E.S.'s birthday is this Sunday, and I have been secretly planning to take him on a picnic. It should be taken as a measure of my dedication to this man that I have intended this picnic to take place in Brooklyn.
However, E.S. revealed to me today that his parents are coming into town for his birthday and will be taking us out to their favorite Turkish restaurant. "I wish you'd told me," I said crossly.
"What do you mean?" he said. "I was talking to them on the phone about it two days ago right in front of you."
"Oh, was that when you were shrieking at the top of your lungs while I was trying to catch up on back episodes of Six Feet Under?"
I told him about the picnic, and we decided to have it on Monday instead. "The one problem," I pointed out, "is that the cupcakes I was going to get Saturday night from Sweet Sugar Sunshine would be dry and crusty by Monday. So we can't have cupcakes."

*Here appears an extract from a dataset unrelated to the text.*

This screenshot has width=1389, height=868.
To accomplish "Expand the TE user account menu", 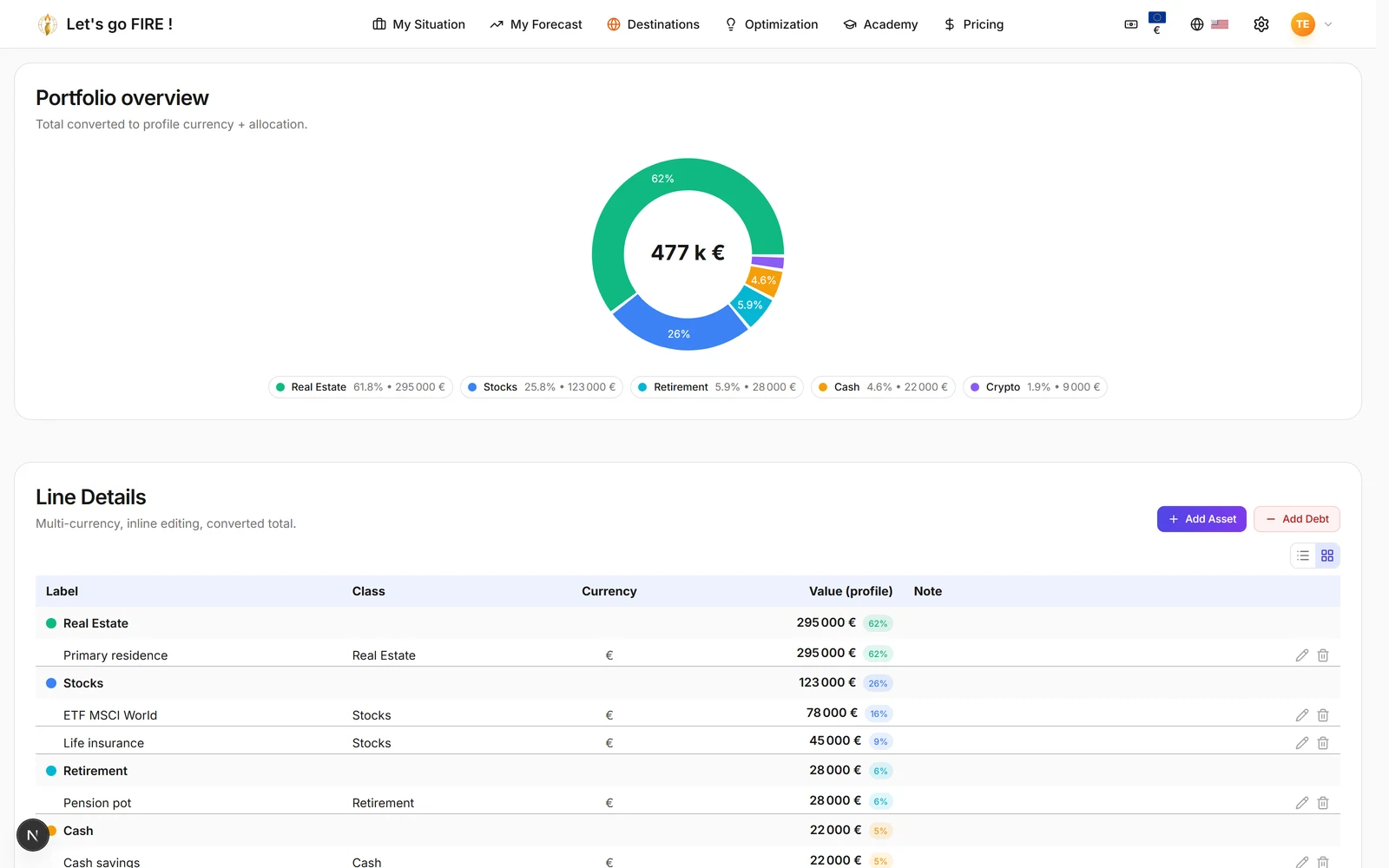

E.S. looked disappointed. "We can't get them Monday morning?"
"Closed for Labor Day."
His face brightened. "Maybe I could get a sexy redhead to bake me some cupcakes for my birthday."
I was already going to go to Brooklyn; I wasn't about to bake cupcakes too. "Where are you going to find somebody like that?" I asked, one eyebrow raised in scorn.
He looked at me as if this were the stupidest question on earth. "Duh. On the internet, of course."
"Fine," I snapped. "I'll be celebrating your birthday with Trainer Bob."
Then we went back to his place and looked at apartments to rent together.
When I was six, I picketed my house, hoping to be allowed to eat breakfast before getting dressed rather than after.
I marched back and forth in front of our front door, carrying a sign that said "BREKFAST FIRST DRESSED LATER."
My parents, being civil rights workers, didn't cross picket lines, and that was the only way into or out of our house,
so they were trapped there until they acceded to my demand.